Data entries:

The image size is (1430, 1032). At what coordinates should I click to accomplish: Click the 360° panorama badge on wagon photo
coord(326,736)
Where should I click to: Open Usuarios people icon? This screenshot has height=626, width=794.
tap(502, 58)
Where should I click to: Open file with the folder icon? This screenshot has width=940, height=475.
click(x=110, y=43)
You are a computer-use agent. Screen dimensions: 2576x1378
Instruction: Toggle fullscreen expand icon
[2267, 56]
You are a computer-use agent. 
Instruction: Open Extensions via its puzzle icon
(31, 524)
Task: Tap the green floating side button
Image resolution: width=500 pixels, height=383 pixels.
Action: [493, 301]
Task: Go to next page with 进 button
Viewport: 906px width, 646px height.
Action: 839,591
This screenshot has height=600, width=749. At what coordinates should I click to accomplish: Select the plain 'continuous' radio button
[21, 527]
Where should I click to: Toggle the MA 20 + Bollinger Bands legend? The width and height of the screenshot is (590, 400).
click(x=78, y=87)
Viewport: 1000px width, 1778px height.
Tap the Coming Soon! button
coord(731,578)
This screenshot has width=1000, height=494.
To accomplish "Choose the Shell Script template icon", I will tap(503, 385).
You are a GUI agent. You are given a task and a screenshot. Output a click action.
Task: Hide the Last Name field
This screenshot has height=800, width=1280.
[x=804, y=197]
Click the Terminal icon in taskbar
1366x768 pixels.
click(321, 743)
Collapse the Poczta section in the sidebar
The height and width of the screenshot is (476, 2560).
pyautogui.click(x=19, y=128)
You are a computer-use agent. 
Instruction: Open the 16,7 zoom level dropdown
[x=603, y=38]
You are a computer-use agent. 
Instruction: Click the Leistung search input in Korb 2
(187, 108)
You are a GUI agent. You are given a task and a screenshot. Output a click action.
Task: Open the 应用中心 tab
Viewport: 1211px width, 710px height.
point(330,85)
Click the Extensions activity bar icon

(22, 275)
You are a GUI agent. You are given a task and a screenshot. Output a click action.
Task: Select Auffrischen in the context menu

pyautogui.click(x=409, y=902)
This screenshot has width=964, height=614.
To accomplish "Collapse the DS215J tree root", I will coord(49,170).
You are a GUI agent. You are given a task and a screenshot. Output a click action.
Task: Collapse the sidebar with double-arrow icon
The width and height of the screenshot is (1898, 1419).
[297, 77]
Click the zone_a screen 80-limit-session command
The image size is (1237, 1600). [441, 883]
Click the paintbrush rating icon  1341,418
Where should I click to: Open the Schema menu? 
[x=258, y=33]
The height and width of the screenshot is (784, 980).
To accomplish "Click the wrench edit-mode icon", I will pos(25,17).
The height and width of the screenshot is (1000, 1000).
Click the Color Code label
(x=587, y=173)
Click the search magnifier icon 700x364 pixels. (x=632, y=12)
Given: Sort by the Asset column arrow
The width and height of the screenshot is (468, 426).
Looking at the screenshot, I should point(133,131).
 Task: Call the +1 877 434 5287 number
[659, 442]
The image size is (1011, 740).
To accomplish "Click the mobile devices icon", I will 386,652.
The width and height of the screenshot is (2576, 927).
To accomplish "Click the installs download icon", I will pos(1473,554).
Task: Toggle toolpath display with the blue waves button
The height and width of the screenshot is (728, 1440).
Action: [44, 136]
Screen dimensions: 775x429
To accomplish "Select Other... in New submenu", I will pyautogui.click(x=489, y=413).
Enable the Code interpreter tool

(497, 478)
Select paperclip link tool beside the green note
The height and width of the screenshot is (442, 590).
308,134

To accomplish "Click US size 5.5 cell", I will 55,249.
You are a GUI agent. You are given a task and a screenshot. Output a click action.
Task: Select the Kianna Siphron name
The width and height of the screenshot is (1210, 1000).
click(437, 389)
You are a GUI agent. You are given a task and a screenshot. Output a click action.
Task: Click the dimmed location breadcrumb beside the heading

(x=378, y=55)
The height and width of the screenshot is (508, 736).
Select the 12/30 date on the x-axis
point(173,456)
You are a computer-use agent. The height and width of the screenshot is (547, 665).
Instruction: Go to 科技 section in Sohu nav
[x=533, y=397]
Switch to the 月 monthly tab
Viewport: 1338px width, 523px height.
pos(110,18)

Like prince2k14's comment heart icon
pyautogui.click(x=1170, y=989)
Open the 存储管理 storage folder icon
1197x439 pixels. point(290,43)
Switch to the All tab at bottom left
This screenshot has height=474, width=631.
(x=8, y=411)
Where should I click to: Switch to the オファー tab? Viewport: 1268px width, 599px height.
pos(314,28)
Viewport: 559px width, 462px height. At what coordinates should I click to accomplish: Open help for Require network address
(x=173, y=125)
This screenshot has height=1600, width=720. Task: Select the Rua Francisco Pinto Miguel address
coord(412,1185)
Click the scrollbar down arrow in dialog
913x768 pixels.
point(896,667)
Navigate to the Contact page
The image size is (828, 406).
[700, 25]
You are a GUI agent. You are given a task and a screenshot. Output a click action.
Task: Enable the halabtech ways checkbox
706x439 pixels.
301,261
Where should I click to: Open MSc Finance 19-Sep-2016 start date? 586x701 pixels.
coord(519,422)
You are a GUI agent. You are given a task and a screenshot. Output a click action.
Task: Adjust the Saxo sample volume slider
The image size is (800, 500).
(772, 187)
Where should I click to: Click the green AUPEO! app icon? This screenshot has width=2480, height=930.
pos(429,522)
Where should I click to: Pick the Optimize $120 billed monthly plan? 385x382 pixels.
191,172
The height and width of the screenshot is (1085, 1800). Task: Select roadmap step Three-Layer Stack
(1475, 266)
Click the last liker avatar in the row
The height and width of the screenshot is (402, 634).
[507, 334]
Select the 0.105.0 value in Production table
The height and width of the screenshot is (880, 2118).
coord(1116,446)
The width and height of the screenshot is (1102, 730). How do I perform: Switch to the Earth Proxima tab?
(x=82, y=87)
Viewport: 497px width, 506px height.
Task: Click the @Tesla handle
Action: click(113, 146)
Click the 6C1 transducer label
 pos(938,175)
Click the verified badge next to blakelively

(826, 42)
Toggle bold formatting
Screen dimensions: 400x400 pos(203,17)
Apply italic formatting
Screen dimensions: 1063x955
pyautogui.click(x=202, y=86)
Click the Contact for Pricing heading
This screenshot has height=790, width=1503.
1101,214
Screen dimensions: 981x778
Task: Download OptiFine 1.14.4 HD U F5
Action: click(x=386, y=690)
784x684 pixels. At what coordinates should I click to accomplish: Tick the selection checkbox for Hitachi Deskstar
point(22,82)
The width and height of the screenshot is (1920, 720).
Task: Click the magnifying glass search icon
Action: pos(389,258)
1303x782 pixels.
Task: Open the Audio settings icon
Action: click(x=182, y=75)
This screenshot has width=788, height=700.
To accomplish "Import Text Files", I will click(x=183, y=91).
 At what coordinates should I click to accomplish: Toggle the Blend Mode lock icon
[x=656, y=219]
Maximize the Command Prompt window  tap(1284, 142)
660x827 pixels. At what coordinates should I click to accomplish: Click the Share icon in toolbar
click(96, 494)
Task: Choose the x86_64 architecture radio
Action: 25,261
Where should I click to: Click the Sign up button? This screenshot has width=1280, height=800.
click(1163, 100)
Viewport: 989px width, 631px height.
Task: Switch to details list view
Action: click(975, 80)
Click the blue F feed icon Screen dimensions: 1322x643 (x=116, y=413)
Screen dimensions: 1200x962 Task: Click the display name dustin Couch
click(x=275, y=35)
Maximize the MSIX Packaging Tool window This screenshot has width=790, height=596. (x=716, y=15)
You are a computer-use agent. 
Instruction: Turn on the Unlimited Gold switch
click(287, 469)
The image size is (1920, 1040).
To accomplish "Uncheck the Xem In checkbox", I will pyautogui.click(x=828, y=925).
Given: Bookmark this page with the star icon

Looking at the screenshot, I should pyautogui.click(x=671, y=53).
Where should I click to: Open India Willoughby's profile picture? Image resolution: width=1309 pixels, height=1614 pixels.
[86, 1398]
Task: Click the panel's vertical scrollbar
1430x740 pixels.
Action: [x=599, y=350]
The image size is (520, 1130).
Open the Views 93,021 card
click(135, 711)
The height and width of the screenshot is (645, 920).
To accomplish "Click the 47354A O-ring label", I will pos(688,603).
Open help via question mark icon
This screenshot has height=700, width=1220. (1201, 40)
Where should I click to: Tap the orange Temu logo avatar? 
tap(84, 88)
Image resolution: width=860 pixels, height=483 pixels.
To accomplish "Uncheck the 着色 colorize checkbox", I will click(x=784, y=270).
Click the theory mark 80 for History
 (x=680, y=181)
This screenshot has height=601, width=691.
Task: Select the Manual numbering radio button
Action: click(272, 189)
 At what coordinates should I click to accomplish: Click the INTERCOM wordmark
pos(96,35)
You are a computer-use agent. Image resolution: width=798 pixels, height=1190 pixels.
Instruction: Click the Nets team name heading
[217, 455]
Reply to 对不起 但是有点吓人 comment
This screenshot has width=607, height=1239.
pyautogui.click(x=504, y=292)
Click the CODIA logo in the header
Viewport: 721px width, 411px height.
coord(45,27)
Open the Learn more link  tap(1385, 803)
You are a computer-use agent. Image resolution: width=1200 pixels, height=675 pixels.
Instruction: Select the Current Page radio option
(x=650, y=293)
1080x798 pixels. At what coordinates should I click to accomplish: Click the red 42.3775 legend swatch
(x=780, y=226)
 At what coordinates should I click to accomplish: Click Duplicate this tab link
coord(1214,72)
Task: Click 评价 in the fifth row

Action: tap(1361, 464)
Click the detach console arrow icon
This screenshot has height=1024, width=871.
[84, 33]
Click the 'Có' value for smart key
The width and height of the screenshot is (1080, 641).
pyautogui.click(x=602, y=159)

What you have to do | Only one stretch of the entries above is wanted: the lines from the one containing "Where should I click to: Pick" through the one containing "Maximize the Command". Please reproduce it exactly.

Answer |
Where should I click to: Pick the Optimize $120 billed monthly plan? 385x382 pixels.
191,172
The height and width of the screenshot is (1085, 1800). Task: Select roadmap step Three-Layer Stack
(1475, 266)
Click the last liker avatar in the row
The height and width of the screenshot is (402, 634).
[507, 334]
Select the 0.105.0 value in Production table
The height and width of the screenshot is (880, 2118).
coord(1116,446)
The width and height of the screenshot is (1102, 730). How do I perform: Switch to the Earth Proxima tab?
(x=82, y=87)
Viewport: 497px width, 506px height.
Task: Click the @Tesla handle
Action: click(113, 146)
Click the 6C1 transducer label
 pos(938,175)
Click the verified badge next to blakelively

(826, 42)
Toggle bold formatting
Screen dimensions: 400x400 pos(203,17)
Apply italic formatting
Screen dimensions: 1063x955
pyautogui.click(x=202, y=86)
Click the Contact for Pricing heading
This screenshot has height=790, width=1503.
1101,214
Screen dimensions: 981x778
Task: Download OptiFine 1.14.4 HD U F5
Action: click(x=386, y=690)
784x684 pixels. At what coordinates should I click to accomplish: Tick the selection checkbox for Hitachi Deskstar
point(22,82)
The width and height of the screenshot is (1920, 720).
Task: Click the magnifying glass search icon
Action: pos(389,258)
1303x782 pixels.
Task: Open the Audio settings icon
Action: click(x=182, y=75)
This screenshot has width=788, height=700.
To accomplish "Import Text Files", I will click(x=183, y=91).
 At what coordinates should I click to accomplish: Toggle the Blend Mode lock icon
[x=656, y=219]
Maximize the Command Prompt window  tap(1284, 142)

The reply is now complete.